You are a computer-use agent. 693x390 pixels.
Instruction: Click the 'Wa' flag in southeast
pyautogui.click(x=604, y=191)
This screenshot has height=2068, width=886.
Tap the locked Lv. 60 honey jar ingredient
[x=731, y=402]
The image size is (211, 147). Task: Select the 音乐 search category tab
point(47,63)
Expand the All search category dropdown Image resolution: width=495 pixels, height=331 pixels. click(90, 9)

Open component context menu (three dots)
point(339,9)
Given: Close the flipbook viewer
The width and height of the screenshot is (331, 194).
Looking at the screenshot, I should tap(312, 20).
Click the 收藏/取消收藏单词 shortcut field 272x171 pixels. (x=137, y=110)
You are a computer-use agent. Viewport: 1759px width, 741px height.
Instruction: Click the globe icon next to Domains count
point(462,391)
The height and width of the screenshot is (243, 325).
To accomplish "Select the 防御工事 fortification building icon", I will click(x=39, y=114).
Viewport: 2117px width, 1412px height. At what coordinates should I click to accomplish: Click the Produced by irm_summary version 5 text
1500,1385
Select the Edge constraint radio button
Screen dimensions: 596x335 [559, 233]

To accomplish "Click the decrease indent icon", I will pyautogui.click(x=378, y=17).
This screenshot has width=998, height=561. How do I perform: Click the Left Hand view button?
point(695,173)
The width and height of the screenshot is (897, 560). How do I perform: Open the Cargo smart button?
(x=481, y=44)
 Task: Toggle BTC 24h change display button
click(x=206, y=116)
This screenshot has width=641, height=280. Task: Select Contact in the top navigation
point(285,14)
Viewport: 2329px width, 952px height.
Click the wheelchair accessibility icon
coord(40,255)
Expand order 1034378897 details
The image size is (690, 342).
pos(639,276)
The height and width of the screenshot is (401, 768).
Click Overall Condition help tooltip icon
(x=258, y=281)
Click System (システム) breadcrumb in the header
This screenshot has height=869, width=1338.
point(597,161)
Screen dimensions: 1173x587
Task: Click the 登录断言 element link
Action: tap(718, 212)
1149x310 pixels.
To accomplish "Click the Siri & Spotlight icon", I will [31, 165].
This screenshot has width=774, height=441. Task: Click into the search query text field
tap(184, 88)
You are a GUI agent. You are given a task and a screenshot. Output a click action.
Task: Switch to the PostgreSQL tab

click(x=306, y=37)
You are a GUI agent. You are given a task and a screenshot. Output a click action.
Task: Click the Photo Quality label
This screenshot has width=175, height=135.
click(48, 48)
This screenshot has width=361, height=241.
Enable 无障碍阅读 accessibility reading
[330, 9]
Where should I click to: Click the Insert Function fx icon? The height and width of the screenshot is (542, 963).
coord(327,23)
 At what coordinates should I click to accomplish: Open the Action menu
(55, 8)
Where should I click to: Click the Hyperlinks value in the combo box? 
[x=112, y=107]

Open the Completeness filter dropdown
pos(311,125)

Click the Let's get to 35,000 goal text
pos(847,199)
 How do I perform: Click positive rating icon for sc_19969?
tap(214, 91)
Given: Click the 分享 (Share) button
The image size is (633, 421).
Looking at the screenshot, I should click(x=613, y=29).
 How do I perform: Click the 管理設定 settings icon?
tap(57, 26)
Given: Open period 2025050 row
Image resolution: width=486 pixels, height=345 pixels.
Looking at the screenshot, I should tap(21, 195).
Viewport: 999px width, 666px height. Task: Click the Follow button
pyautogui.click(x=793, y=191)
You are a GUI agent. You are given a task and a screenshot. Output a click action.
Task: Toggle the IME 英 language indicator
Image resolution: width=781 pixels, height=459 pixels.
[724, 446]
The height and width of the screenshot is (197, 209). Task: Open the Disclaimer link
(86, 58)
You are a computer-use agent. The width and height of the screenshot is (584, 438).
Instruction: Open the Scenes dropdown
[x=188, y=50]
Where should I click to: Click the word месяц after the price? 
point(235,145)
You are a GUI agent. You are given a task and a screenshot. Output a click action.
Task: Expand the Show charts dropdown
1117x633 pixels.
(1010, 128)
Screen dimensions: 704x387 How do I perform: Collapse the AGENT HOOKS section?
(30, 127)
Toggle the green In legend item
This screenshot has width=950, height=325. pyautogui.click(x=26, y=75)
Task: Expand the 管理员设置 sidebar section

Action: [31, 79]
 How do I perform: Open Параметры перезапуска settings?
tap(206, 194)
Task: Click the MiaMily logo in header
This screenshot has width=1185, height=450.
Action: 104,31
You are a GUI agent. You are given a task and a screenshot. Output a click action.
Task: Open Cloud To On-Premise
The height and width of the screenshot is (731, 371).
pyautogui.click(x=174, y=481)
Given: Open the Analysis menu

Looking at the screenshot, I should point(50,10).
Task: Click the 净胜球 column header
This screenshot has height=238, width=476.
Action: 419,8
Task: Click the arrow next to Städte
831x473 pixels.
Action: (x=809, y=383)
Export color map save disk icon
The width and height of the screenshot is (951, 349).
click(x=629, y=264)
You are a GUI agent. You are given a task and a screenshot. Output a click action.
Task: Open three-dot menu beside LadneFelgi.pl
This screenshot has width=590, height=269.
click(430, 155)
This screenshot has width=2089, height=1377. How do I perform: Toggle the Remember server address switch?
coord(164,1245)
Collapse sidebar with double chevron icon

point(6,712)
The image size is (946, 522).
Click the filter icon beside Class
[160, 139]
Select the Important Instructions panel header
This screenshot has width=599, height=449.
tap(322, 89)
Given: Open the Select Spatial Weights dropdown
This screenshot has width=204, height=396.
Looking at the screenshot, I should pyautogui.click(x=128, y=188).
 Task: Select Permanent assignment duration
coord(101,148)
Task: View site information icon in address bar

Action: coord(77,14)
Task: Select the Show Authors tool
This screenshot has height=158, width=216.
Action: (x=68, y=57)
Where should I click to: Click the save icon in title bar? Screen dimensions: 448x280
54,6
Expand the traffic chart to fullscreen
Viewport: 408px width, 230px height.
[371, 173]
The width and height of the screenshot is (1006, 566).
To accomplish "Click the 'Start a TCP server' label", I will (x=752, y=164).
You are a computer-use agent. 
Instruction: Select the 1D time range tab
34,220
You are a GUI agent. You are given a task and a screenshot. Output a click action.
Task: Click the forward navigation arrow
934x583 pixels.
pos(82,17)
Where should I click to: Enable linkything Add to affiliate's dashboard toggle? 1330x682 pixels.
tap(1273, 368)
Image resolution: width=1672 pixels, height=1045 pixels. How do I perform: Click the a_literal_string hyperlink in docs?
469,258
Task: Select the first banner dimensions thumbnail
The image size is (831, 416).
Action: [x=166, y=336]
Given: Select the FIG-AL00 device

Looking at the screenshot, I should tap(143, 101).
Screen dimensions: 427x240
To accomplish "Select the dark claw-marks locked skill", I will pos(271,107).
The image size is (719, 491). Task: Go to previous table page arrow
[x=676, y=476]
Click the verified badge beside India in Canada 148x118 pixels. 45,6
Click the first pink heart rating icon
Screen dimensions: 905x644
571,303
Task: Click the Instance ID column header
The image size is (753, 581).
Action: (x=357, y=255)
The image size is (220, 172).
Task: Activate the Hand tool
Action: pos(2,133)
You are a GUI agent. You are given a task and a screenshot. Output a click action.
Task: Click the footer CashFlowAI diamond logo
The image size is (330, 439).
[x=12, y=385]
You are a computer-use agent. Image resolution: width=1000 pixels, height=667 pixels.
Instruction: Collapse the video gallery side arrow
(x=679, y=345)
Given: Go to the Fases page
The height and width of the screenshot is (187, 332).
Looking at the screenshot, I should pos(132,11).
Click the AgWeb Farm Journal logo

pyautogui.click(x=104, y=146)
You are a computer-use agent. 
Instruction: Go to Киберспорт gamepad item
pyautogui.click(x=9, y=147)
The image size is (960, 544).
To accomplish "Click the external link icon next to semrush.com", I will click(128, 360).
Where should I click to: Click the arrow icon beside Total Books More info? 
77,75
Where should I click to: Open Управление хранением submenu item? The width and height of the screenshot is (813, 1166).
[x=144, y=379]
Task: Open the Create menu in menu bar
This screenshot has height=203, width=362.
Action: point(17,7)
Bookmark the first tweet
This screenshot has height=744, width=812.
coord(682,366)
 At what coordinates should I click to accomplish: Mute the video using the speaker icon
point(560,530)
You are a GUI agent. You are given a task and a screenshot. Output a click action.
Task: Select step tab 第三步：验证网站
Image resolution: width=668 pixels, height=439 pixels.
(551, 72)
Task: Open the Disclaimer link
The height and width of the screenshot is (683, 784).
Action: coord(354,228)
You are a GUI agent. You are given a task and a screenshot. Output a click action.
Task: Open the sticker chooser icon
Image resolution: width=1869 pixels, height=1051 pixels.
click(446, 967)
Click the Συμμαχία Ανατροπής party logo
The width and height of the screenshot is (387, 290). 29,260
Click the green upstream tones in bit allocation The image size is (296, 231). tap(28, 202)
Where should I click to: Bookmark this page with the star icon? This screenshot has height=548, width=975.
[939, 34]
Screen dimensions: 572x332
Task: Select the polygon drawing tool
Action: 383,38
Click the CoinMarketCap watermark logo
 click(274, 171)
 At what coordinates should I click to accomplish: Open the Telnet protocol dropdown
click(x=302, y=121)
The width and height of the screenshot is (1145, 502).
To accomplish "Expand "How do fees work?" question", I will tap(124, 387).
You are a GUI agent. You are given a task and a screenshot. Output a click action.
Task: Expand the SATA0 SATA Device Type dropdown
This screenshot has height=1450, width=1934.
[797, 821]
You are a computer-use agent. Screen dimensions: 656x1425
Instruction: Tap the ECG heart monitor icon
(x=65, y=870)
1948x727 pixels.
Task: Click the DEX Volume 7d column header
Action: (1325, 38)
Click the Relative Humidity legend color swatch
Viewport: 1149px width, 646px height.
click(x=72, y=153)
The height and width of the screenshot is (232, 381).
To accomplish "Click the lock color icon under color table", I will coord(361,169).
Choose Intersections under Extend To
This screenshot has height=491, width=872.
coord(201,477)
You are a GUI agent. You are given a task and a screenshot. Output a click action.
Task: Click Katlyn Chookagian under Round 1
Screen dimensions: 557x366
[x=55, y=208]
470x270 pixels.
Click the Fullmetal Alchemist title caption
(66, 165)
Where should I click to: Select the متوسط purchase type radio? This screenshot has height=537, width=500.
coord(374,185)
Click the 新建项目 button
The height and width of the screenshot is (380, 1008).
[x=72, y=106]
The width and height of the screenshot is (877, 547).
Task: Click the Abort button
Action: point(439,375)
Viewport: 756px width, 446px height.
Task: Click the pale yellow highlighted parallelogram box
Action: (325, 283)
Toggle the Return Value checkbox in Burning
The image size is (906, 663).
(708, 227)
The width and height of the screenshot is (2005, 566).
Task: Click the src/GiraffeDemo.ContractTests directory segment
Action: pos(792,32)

§ STATED EXERCISE:
Output the records from the line containing "You are a computer-use agent. Image" through the line containing "point(560,530)" as a JSON list of strings, with one string per line and blank lines omitted.

§ FINISHED TASK:
[
  "You are a computer-use agent. Image resolution: width=1000 pixels, height=667 pixels.",
  "Instruction: Collapse the video gallery side arrow",
  "(x=679, y=345)",
  "Given: Go to the Fases page",
  "The height and width of the screenshot is (187, 332).",
  "Looking at the screenshot, I should pos(132,11).",
  "Click the AgWeb Farm Journal logo",
  "pyautogui.click(x=104, y=146)",
  "You are a computer-use agent. ",
  "Instruction: Go to Киберспорт gamepad item",
  "pyautogui.click(x=9, y=147)",
  "The image size is (960, 544).",
  "To accomplish \"Click the external link icon next to semrush.com\", I will click(128, 360).",
  "Where should I click to: Click the arrow icon beside Total Books More info? ",
  "77,75",
  "Where should I click to: Open Управление хранением submenu item? The width and height of the screenshot is (813, 1166).",
  "[x=144, y=379]",
  "Task: Open the Create menu in menu bar",
  "This screenshot has height=203, width=362.",
  "Action: point(17,7)",
  "Bookmark the first tweet",
  "This screenshot has height=744, width=812.",
  "coord(682,366)",
  " At what coordinates should I click to accomplish: Mute the video using the speaker icon",
  "point(560,530)"
]